_DESCRIPTION OF THE TASK_: Skip the pictures. Output only the lines below starting at the line with "For every named" and ending at the line with "[Main menu toggle] (349, 40)", both ends included, exactly as they are.
(Beginning of RECORDS SUPPLIED)
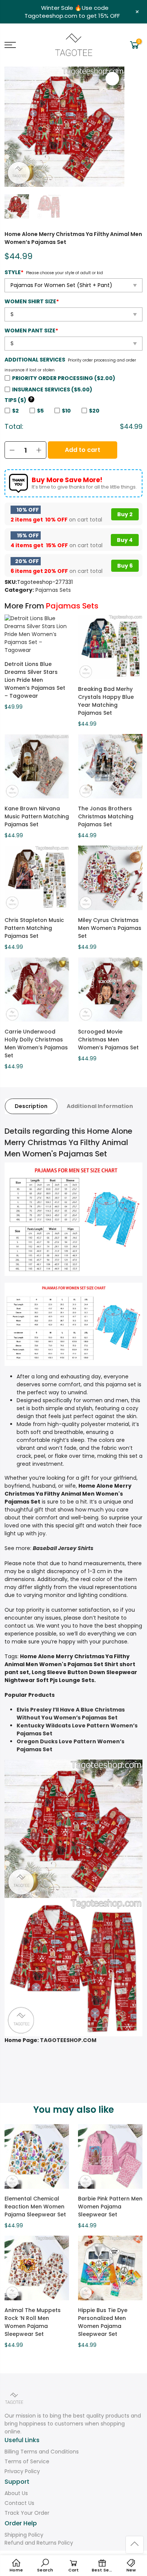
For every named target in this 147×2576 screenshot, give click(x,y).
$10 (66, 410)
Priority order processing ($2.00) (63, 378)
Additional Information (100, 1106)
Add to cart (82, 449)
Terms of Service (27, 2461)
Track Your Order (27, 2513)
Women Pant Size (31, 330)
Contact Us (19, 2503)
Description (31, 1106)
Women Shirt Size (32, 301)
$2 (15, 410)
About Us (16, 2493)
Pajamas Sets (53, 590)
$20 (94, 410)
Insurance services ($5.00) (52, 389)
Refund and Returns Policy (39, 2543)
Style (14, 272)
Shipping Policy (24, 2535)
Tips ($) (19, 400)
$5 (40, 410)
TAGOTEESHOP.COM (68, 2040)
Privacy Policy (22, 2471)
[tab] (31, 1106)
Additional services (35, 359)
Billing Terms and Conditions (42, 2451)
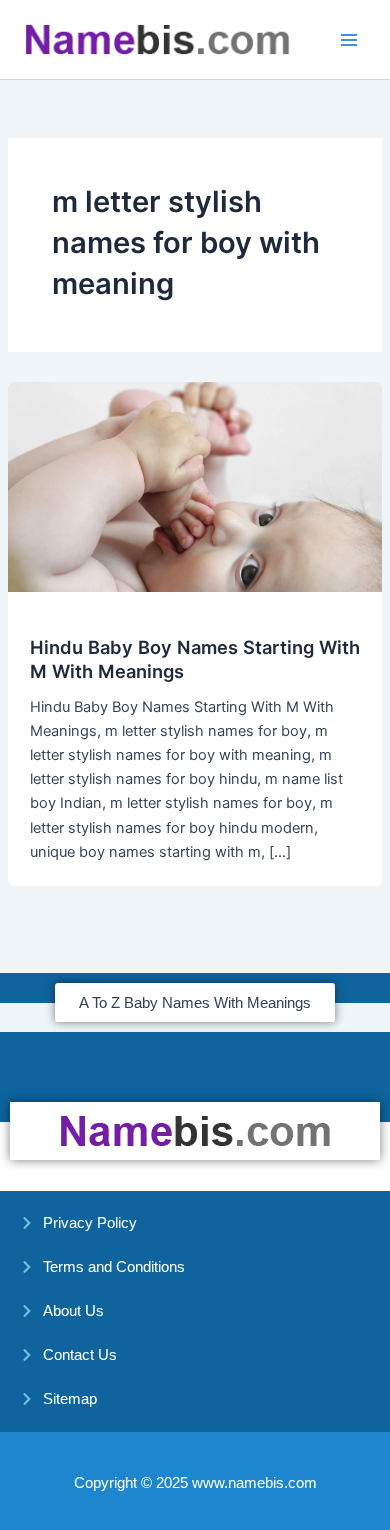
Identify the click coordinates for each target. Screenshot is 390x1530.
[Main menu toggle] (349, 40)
(End of RECORDS SUPPLIED)
(Beginning of RECORDS SUPPLIED)
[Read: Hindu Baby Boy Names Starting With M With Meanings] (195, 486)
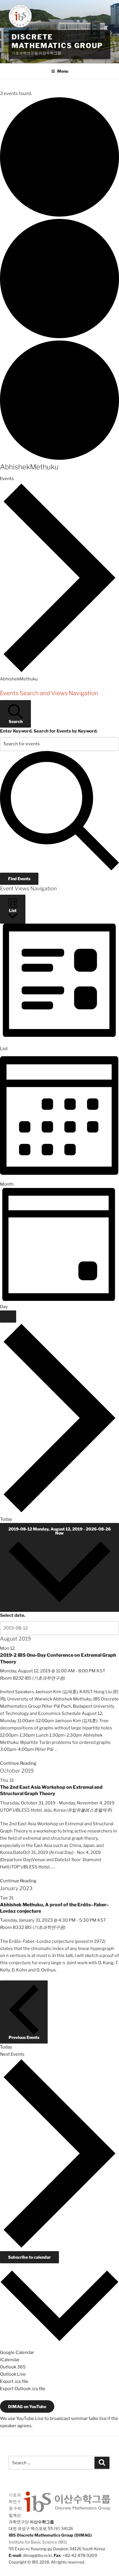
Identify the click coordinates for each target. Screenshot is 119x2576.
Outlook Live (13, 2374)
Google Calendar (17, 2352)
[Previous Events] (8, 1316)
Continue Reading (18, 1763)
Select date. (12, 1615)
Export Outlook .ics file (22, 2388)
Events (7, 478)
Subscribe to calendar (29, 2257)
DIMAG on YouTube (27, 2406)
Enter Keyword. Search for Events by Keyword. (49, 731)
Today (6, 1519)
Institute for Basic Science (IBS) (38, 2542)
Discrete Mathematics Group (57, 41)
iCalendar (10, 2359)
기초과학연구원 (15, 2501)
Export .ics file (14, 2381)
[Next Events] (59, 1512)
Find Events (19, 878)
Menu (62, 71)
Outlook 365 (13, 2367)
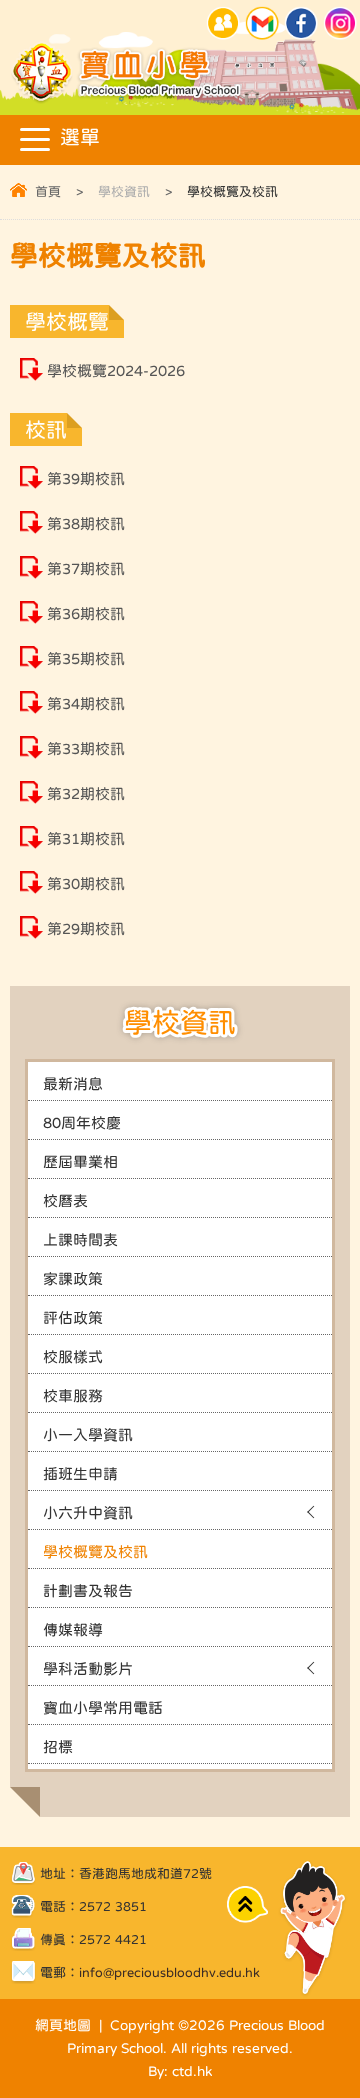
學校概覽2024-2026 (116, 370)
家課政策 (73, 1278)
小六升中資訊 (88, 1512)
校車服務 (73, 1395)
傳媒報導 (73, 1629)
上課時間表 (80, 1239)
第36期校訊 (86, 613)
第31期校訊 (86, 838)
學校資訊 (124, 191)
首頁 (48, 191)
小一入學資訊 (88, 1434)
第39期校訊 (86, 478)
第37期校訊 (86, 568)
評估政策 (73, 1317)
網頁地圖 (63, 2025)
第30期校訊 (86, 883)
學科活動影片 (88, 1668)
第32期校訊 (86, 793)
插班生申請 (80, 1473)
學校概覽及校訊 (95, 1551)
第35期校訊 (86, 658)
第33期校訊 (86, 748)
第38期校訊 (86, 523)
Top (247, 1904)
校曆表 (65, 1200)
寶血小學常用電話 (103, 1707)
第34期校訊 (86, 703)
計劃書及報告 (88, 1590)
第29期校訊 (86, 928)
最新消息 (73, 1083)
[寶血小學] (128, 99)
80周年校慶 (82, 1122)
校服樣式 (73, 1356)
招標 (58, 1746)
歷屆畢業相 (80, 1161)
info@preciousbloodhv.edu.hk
(End of RECORDS SUPPLIED)
(Beginning of RECORDS SUPPLIED)
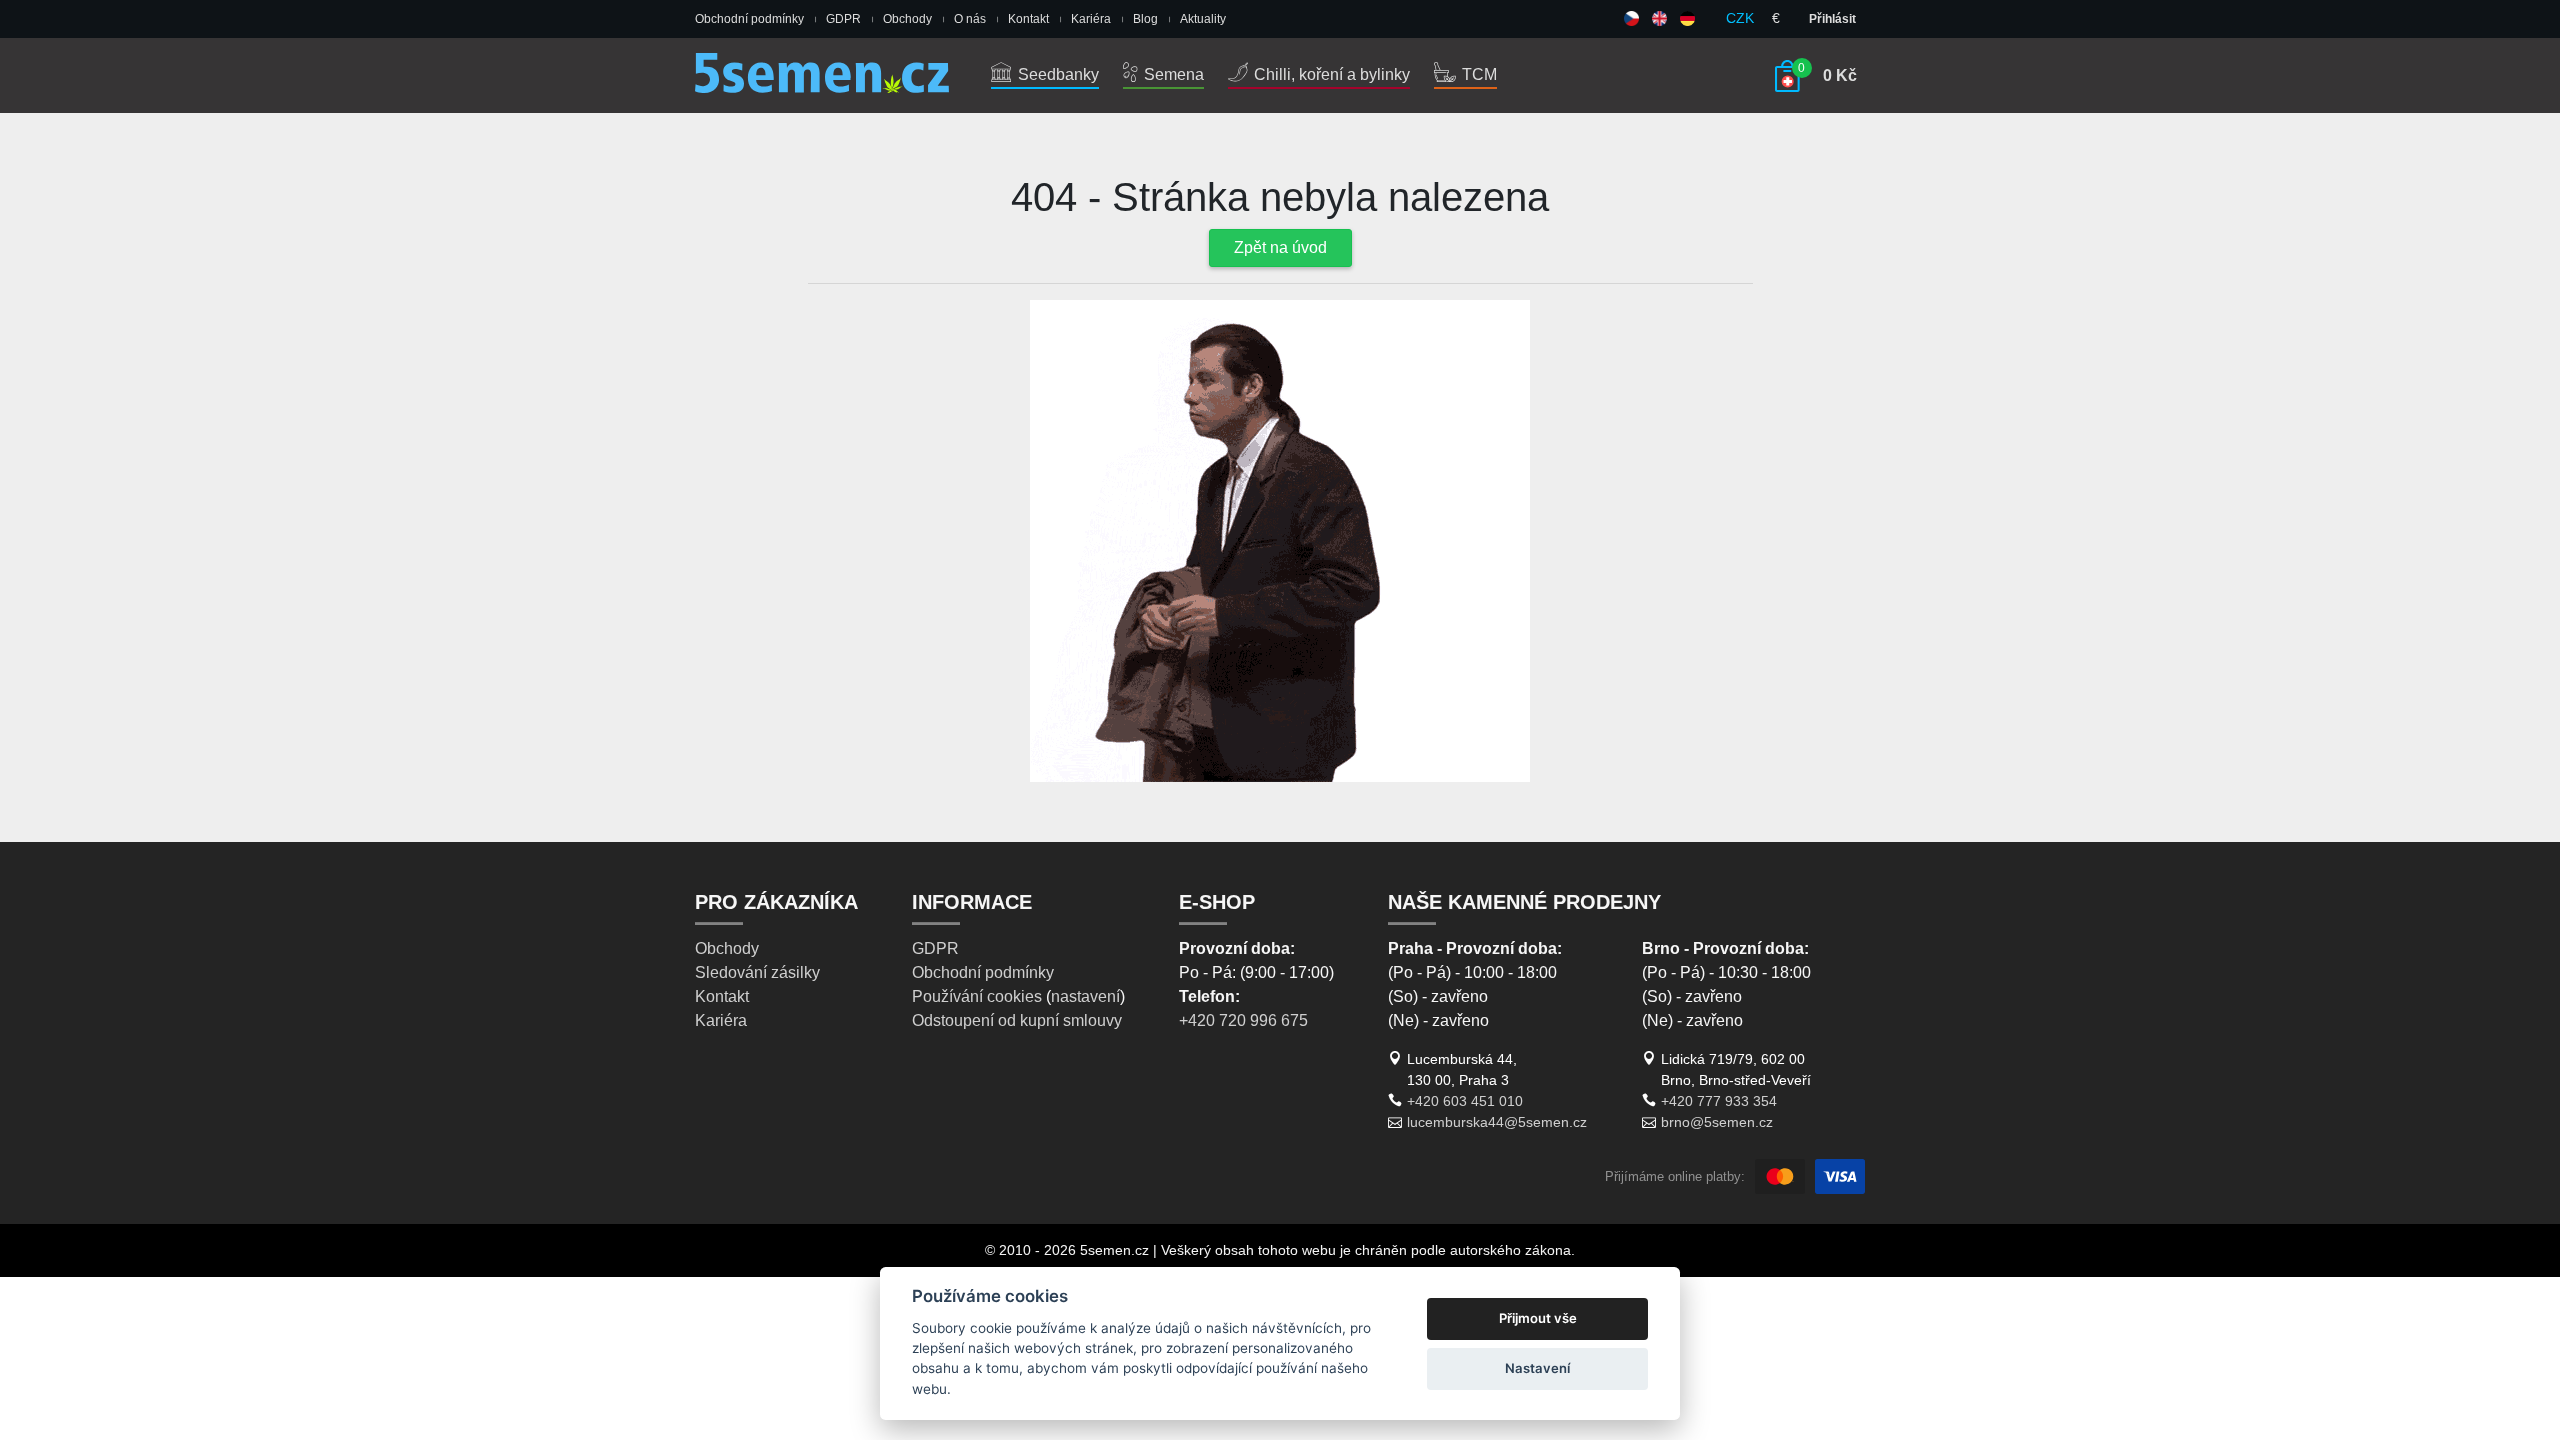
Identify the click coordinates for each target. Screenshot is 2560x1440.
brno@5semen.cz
(End of RECORDS SUPPLIED)
_EXERCISE SOLUTION_:
For every named target in this 147×2576 screenshot, give click(x,y).
$10 (66, 410)
Priority order processing ($2.00) (63, 378)
Additional Information (100, 1106)
Add to cart (82, 449)
Terms of Service (27, 2461)
Track Your Order (27, 2513)
Women Pant Size (31, 330)
Contact Us (19, 2503)
Description (31, 1106)
Women Shirt Size (32, 301)
$2 (15, 410)
About Us (16, 2493)
Pajamas Sets (53, 590)
$20 (94, 410)
Insurance services ($5.00) (52, 389)
Refund and Returns Policy (39, 2543)
Style (14, 272)
Shipping Policy (24, 2535)
Tips ($) (19, 400)
$5 (40, 410)
TAGOTEESHOP.COM (68, 2040)
Privacy Policy (22, 2471)
[tab] (31, 1106)
Additional services (35, 359)
Billing Terms and Conditions (42, 2451)
Identify the click coordinates for each target. Screenshot is 390x1530.
[Main menu toggle] (349, 40)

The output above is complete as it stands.